W finale zawodnicy starali się pojechać na maksimum swoich możliwości. Massimo Bianconcini, który powrócił do rozgrywek po fatalnym wypadku w Mannheim zaliczył dobry przejazd, choć w pewnym momencie widać było wyraźnie, że się trochę pogubił. Jego przejazd wystarczył na zajęcie 6 miejsca.
Libor Podmol, który podczas przerwy wakacyjnej doznał kontuzji nogi i dopiero od niedawna znowu trenuje, zaliczył bardzo nerwowy i szybki przejazd. Nie zabrakło sztandarowych tricków takich jak: Cliffhanger to No Hand Landing, czy Cliffhanger Backflip, ale przez tempo jakie Czech sobie narzucił nie ustrzegł się drobnych błędów technicznych. Można było odnieść wrażenie że “Mouka” chciał mieć jak najszybciej ten przejazd za sobą. Wszystko to pozwoliło ostatecznie na zajęcie 5 miejsca.
Brody Wilson, będący również po kontuzji, tyle że ramienia, jechał dość pewnie i wykonał swój podstawowy repertuar tricków włączając w to widowiskowe Seatgraby, Rock Solid, Holy Grab, a na zakończenie również Ruler Flip. Wystarczyło to na zajęcie 4 miejsca.
Jose Miralles, Brice Izzo i Remi Bizouard stoczyli prawdziwą wojnę na tricki, aby zająć jak najlepsze miejsce na podium. Jose Miralles wykonał znany sprzed wakacji program nie zaskakując nowymi trickami. Brice Izzo, który od początku sezonu regularnie dokłada do swojego przejazdu nowe tricki, zaprezentował po raz pierwszy Tsunami Flip Indy i zajął drugie miejsce. Remi Bizouard dołożył do swojego bardzo dobrze znanego programu Superman Seatgrab Flipa, co w połączeniu z idealnie wykonanymi Clifhanger Flipem, Ruler Flipem oraz Switchblade Flipem dało Francuzowi pierwsze miejsce.
W klasyfikacji generalnej prowadzi Bizouard, przed Mirallesem i Wilsonem.
Kolejne punkty Mistrzostw Świata zostaną rozdane już 6 i 7 listopada w Ostrawie. W międzyczasie zawodnicy serii Night of the Jumps zawitają na dwa pokazy do Kolonii oraz Norymbergii.

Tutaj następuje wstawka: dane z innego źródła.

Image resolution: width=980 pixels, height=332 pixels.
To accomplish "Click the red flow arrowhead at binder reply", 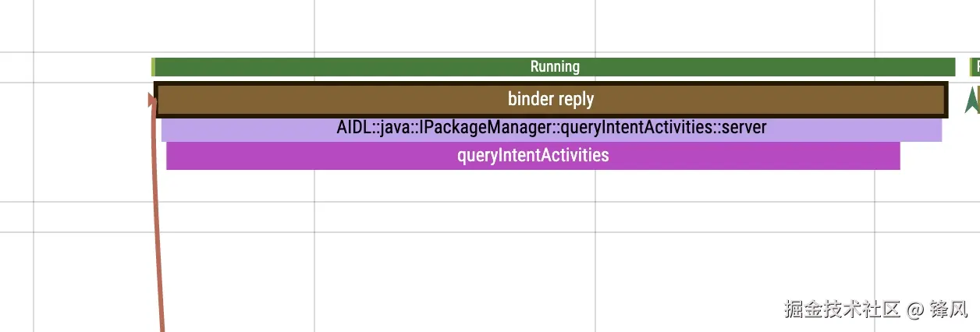I will click(x=152, y=99).
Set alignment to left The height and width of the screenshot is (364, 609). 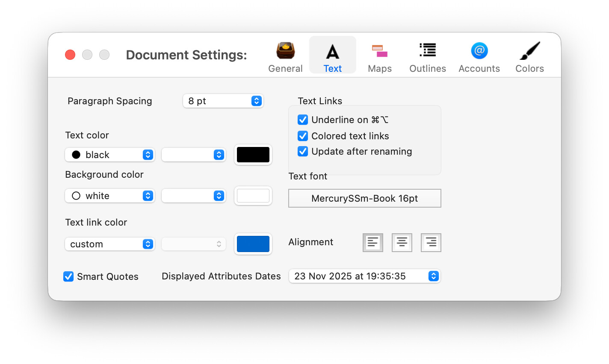(372, 243)
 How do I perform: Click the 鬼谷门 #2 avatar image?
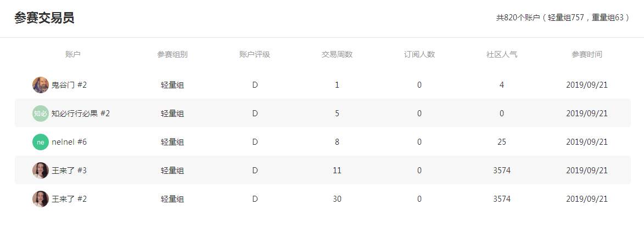pos(40,85)
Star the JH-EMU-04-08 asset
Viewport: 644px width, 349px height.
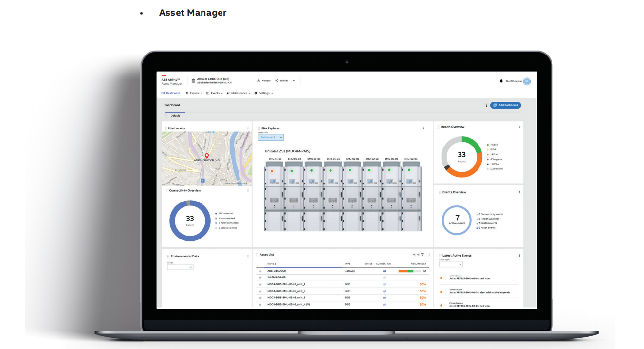[x=260, y=277]
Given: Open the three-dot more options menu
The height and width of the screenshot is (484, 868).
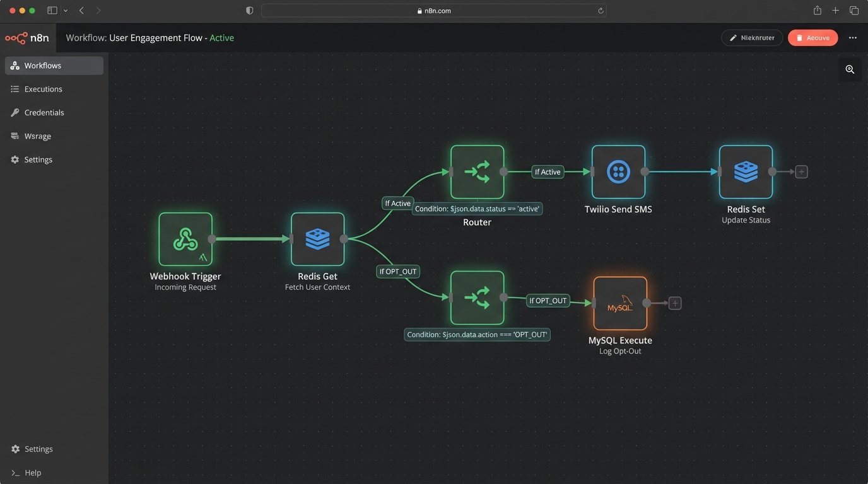Looking at the screenshot, I should click(x=852, y=38).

Klasyfikacja generalna Mistrzostw Świata wygląda następująco:
1. Remi Bizouard FRA 143
2. Jose Miralles ESP 126
3. Brody Wilson USA 122
4. Libor Podmol CZE 119
5. Brice Izzo FRA 112
6. Massimo Bianconcini ITAL 74
7. Fabian Bauersachs GER 73
8. Freddy Peters GER 51
9. Fredrik Johansson SWE 50
10. Hannes Ackermann GER 46
11. Steve Mini AUS 30
12. Gilles Dejong BEL 24
13. Martin Schenk AUT 12
14. Vivian Gantner SUI 11
15. Andre Villa NOR 8
16. Wlliam v. d. Putte BEL 8
17. Alexey Koleshnikov RUS 7
Tłum i oprac: "Ruda", MotoX.com.pl.
Źródło i zdjęcia: IFMXF.com.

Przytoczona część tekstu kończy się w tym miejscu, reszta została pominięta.